Hallo zusammen!
Ich werde mal etwas Leben hier reinbringen, zumindest versuch ichs.
Also, wie sahen die Böden im Mittelalter aus? Teppiche waren eher an der Wand, statt am Boden, Dielenböden brauche nichts und Steinböden?
Was ist dran an Stroh oder Binseneinstreuungen? Öfter gehört und gelesen, doch weiß ich keine zeitgenössische Quellen.
Wer weiß mehr?
liebe Grüße
Herbert
Was ist dran an Stroh oder Binseneinstreuungen? Öfter gehört
und gelesen, doch weiß ich keine zeitgenössische Quellen.
Hallo, Herbert,
sicher unterschieden sich die Bodenbeläge von Bauern und Burgbewohnern.

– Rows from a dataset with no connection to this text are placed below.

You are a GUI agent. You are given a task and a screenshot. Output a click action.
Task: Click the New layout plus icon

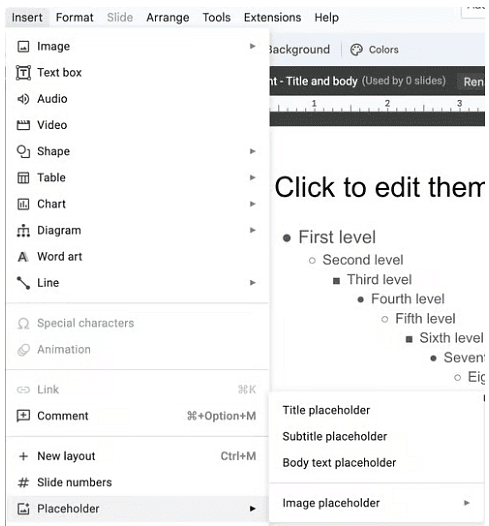click(23, 456)
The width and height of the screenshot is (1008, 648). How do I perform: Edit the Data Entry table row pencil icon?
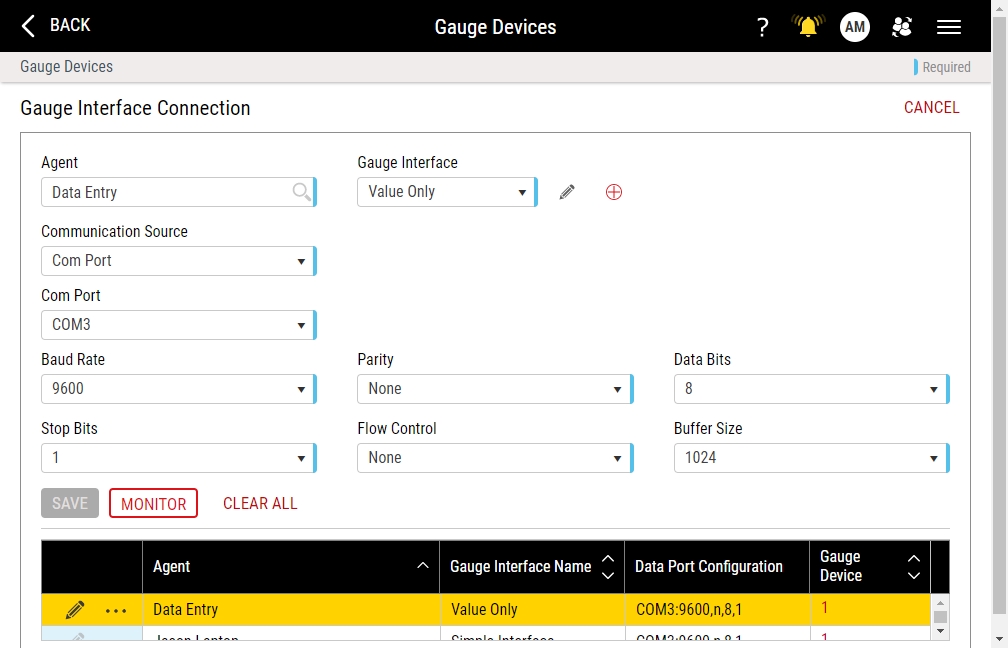73,609

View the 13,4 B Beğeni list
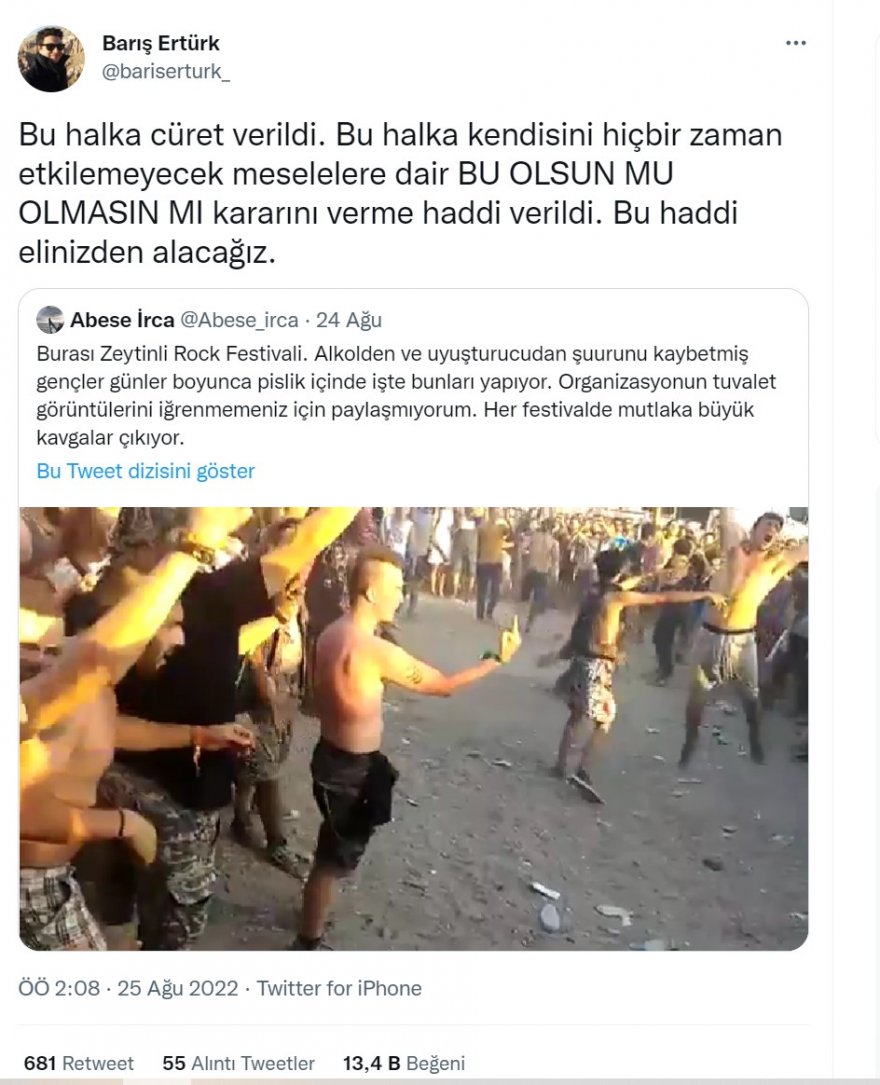coord(404,1063)
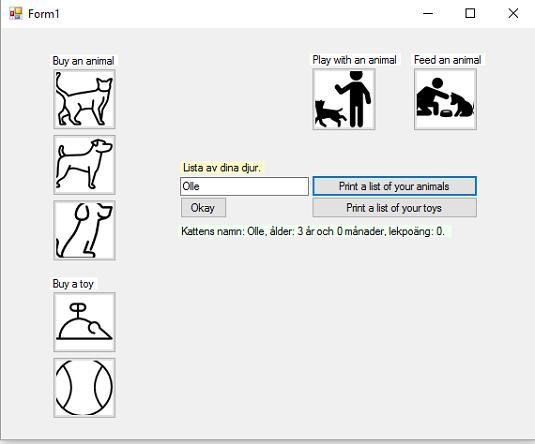
Task: Click the 'Feed an animal' label
Action: pyautogui.click(x=447, y=60)
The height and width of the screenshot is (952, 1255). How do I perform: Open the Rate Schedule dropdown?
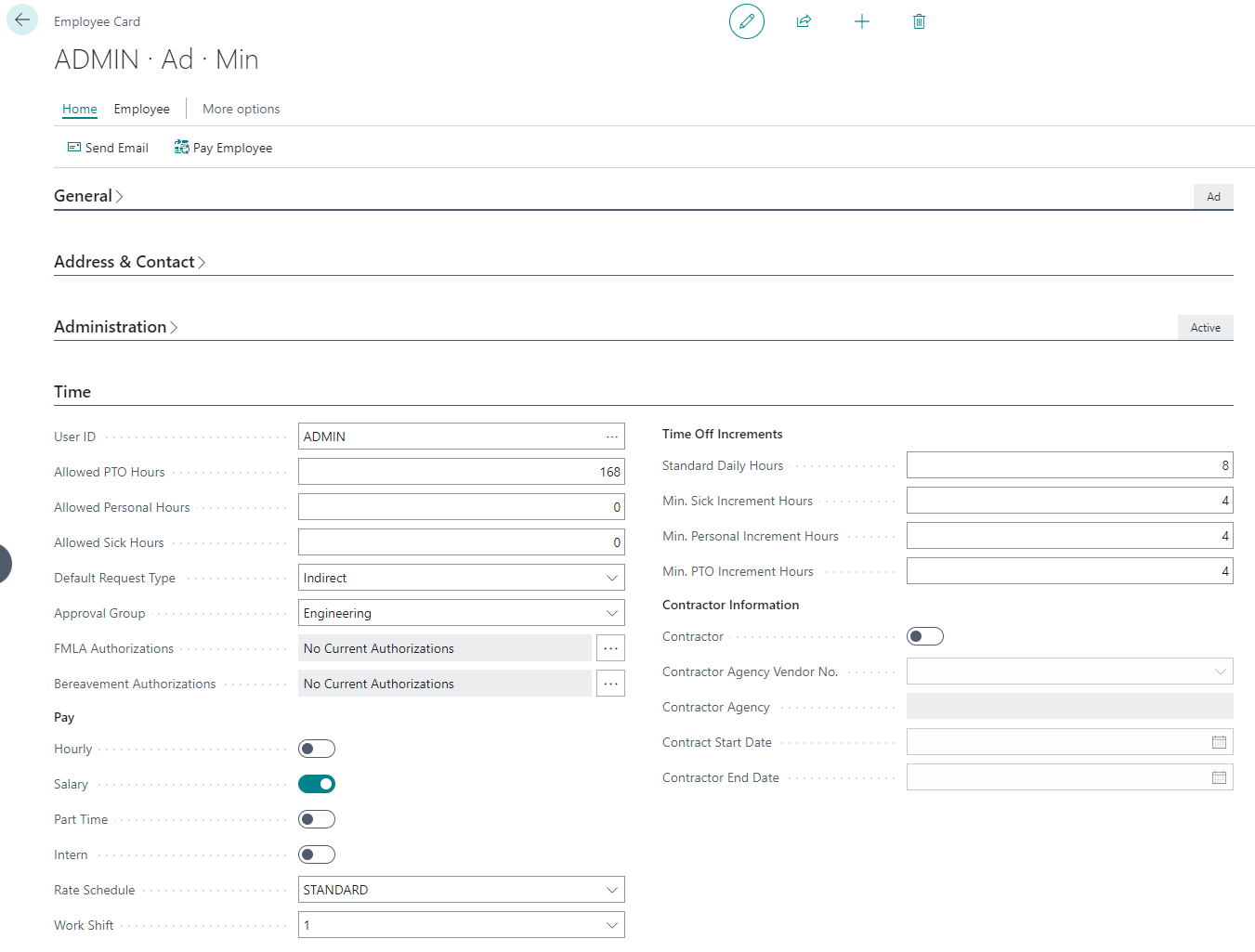[612, 889]
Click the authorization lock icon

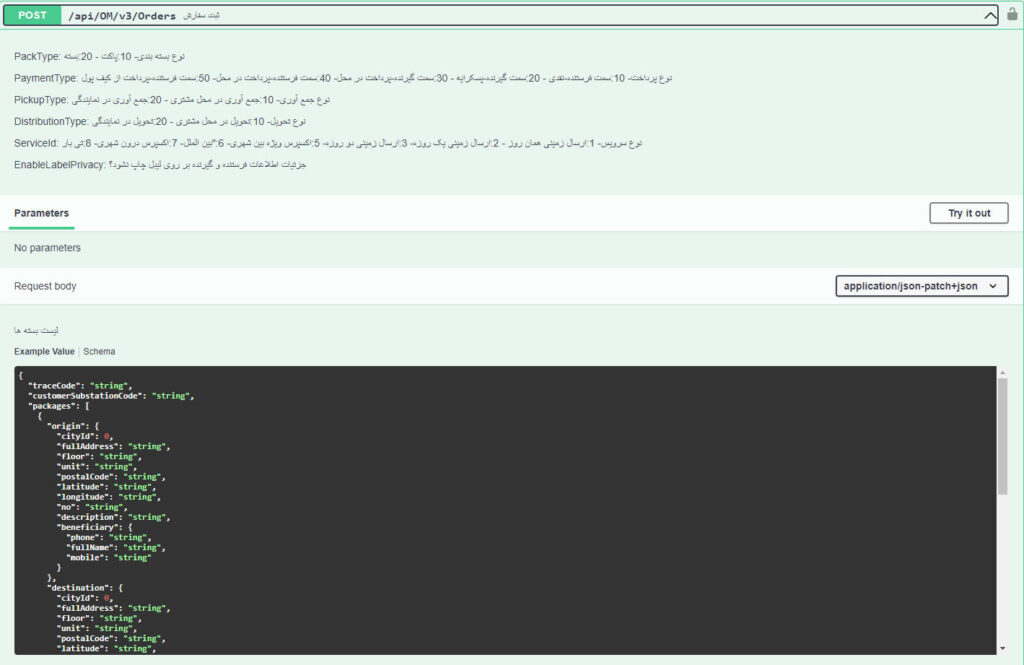tap(1012, 15)
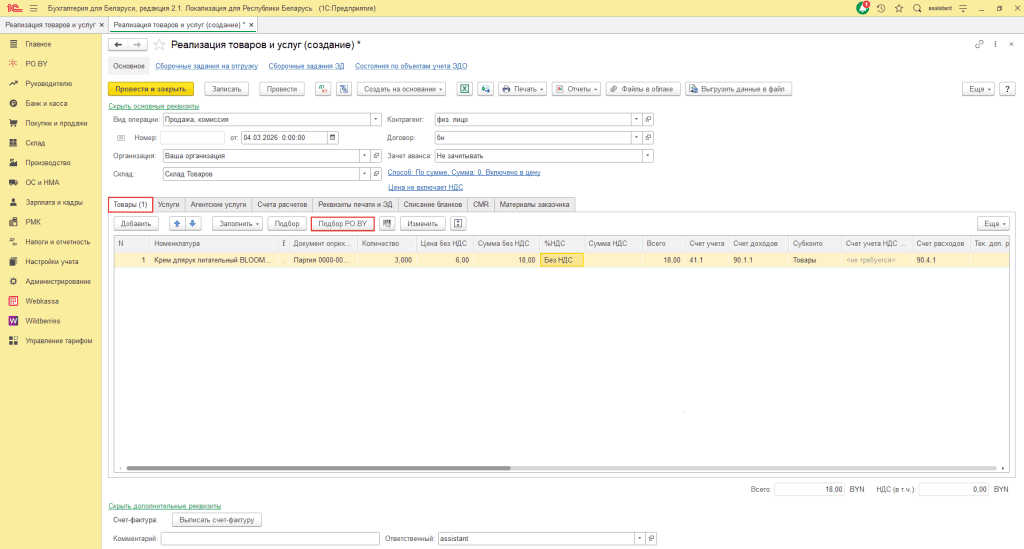This screenshot has width=1024, height=549.
Task: Select Банк и касса in sidebar
Action: coord(46,103)
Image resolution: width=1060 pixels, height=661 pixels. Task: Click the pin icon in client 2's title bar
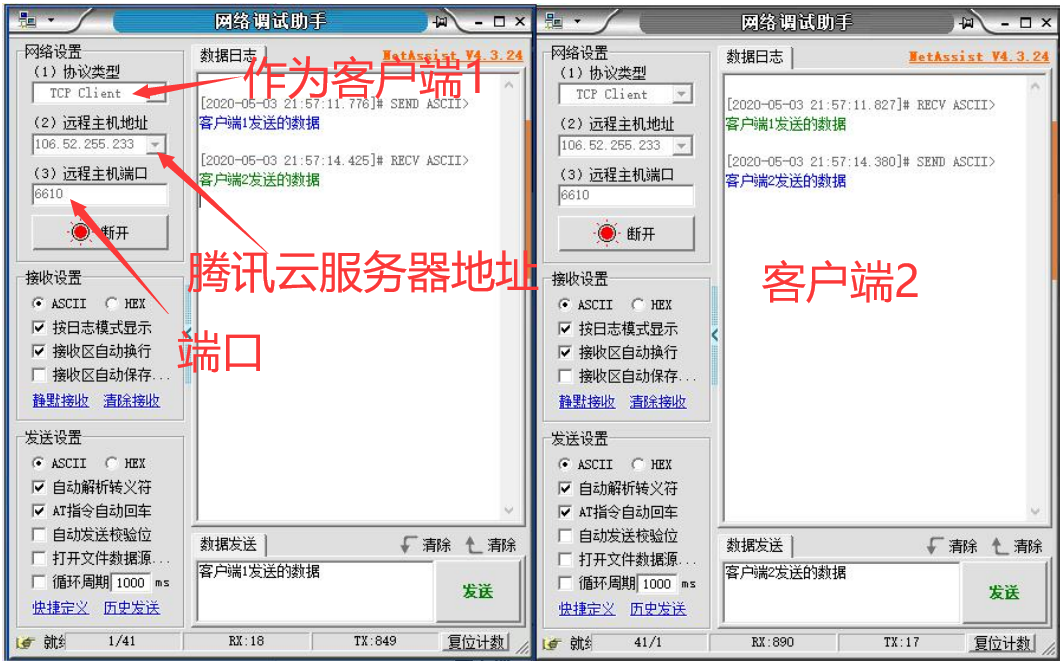click(967, 21)
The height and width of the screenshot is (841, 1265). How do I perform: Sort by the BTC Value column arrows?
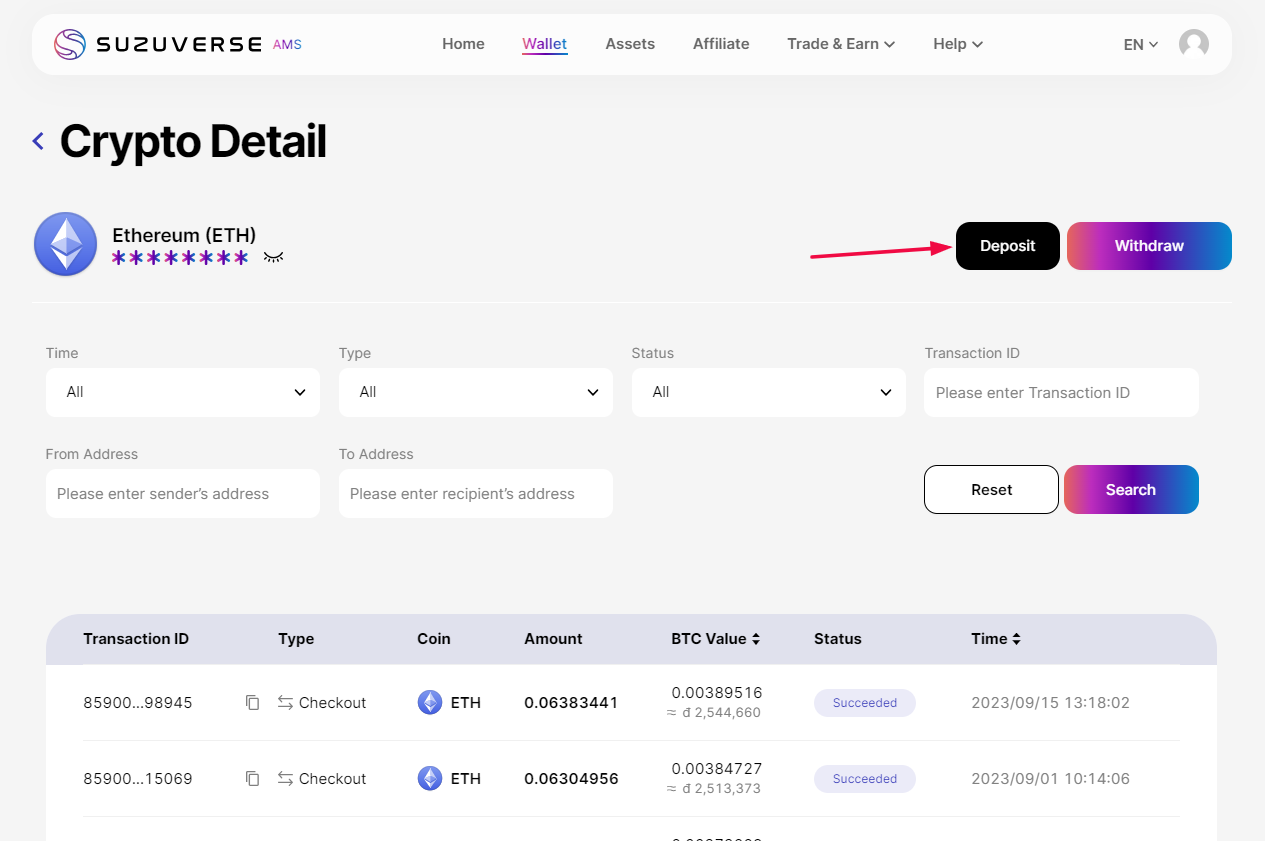click(x=756, y=639)
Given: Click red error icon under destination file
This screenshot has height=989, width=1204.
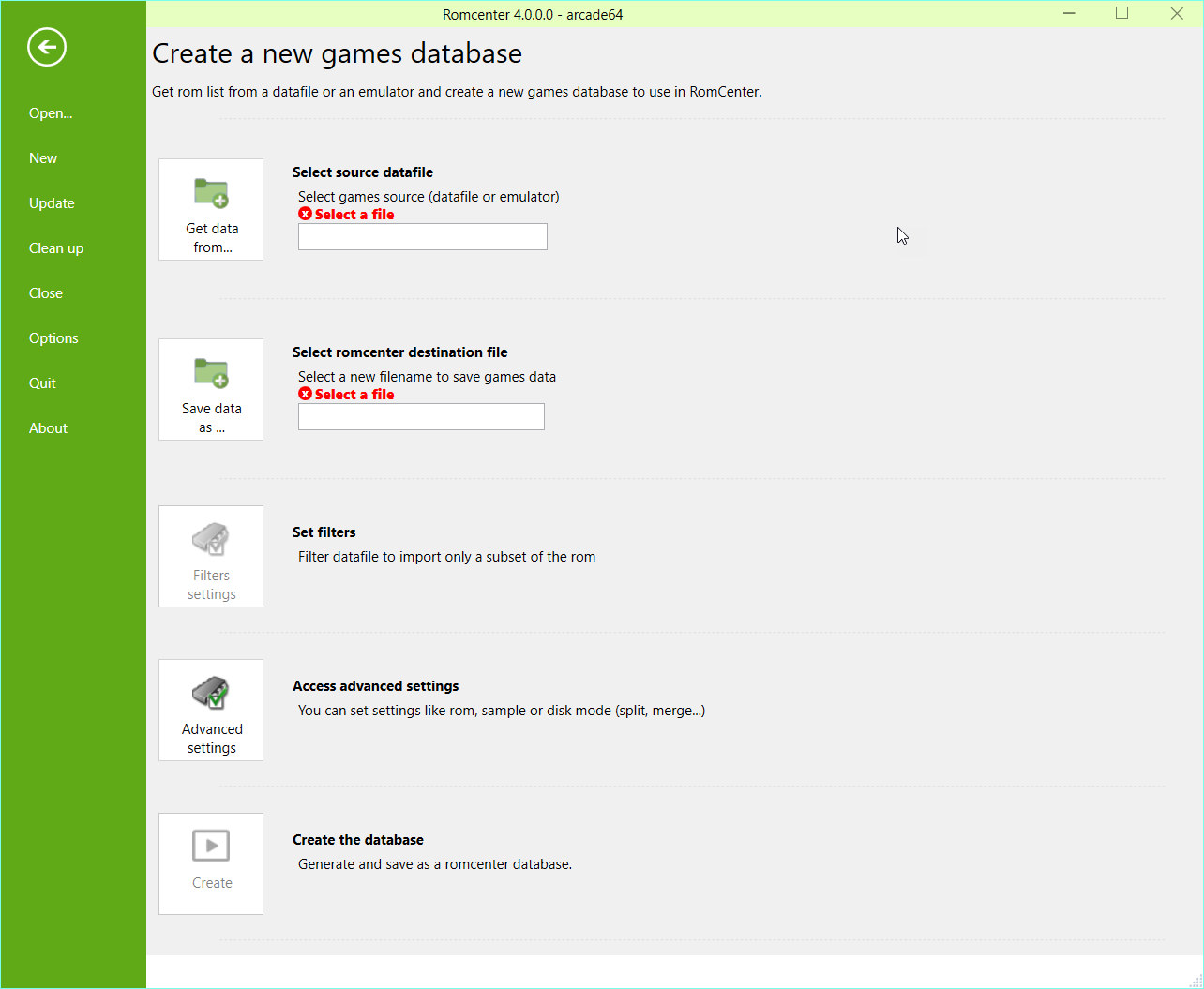Looking at the screenshot, I should [305, 394].
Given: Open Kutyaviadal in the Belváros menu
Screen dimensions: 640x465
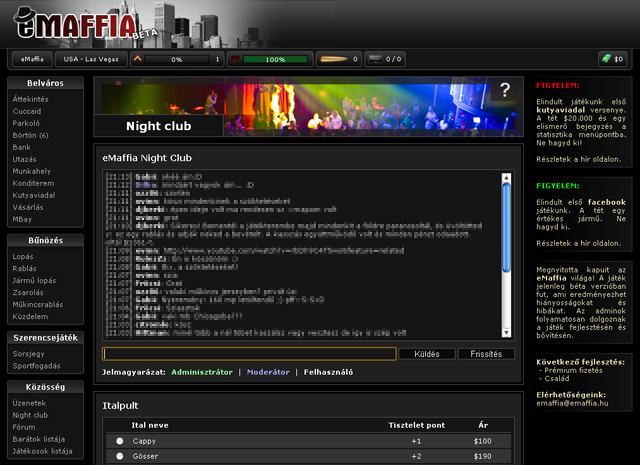Looking at the screenshot, I should click(34, 195).
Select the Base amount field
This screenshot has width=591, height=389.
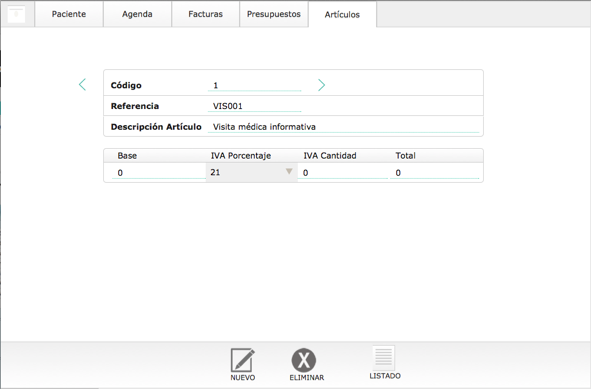158,173
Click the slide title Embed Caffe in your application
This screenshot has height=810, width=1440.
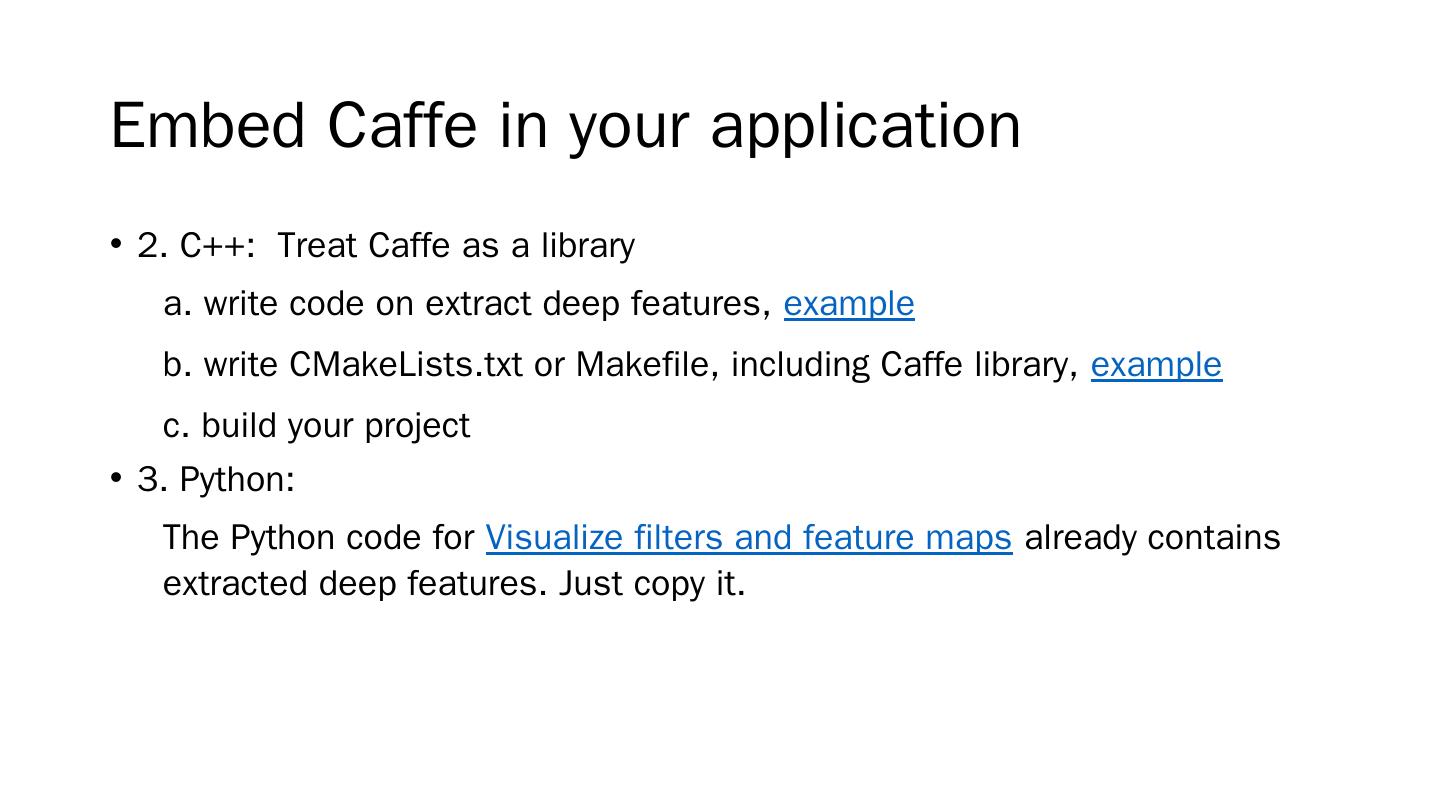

Bei den Bauern und den einfachen Leuten bestand der Fußboden meist aus gestampftem Lehm. Da aber auch die Tiere den Wohnraum mit seinen Bewohnern teilten, dürfte - auch zur Wärmeisolation - eine Stroh- oder Binseneintreu üblich gewesen sein. Wobei das Material immer dasjenige war, was eben am einfachsten und billigsten zu beschaffen war.
In den Burgen lagen zwar meist Stein- oder Keramikplatten, aber auch die dürfte wohl besonders in der kalten Jahreszeit mit Stroh oder Binsen bedeckt gewesen sein. Allerdings war dann dieses wohl oft nicht nur lose eingeschüttet, sondern zu Matten verarbeitet.
Leider ist die Quellenlage für obiges eher dürftig - ich habe jedenfalls nichts wirklich Aussagekräftiges finden können. Das Selbstverständliche und Alltägliche wird eben meist gar nicht wahrgenommen, geschweige denn gar dokumentiert 
Grüße
Eckard
Hallo !
In der Stadt gab es verschiedene Ausführungen.
Je ärmer die Besitzer, desto mehr begnügte man sich mit Lehmfußböden. Nicht nur in den Hausfluren und Nebenräumen der Hinter- und Seitengebäude, sondern selbst in den Wohn- und Schlafräumen.
Eine Verbesserung dieses einfachen Lehmschlages kam durch den „esterich“. Durch Guss von Kalk und Sand (in den oberen Stockwerken über einen Blindboden) hergestellt und sorgfältig geglättet.
Auf einer künstlerischen Behandlung dieses Estrichbodens durch eingepresste Verzierungen, fusst der später aufkommende Gebrauch des Namens „Esterich“ für einen Fußboden aus Fliesen mit eingestempelten oder auch eingeschnittenen Mustern, wie sie seit den romanischen Zeiten teils ohne, teils mit Glasur hergestellt wurden, bei vornehmen Gebäuden selbst für einen Fussboden aus mehrfarbigen Marmorplättchen.
Neben den Estrich- und Fliesenfussböden setzen sich auch die hölzernen fort und verdängen jene in der späteren Zeit in dem Verhältnis, als die im Mittelalter auch im Bürgerhause geübte Sitte verfällt, den Fußboden bei festlichen Gelegenheiten mit Blumen und Gras zu bestreuen und so zu schmücken.
In Burgen und Schlössern sind die Wohnräume mit Ziegeln und Estrich mehr, als mit Brettern belegt.
Fußböden aus Marmorplatten gab es, sind aber nicht so häufig wie Tonfliesen mit eingepreßten oder eingeschnittenen Mustern. Einfache Räume begnügen sich mit unverzierten Tonfliesen und auch Lehm. Dort lagen dann auch Teppiche.
Holzfußböden wurden mit feinem weißen Sand bestreut. Dadurch wurde das Holz immer geschliffen. Einmal wöchentlich ausgefegt und neu bestreut.
Bauernhäuser waren ähnlich den Stadthäusern ausgestattet, da in Stadthäuser immer Vieh lebte. Räume zur Arbeit, wie die Tenne, waren aus Lehm. Wohnräume bei wohlhabenden Bauern aus Holz.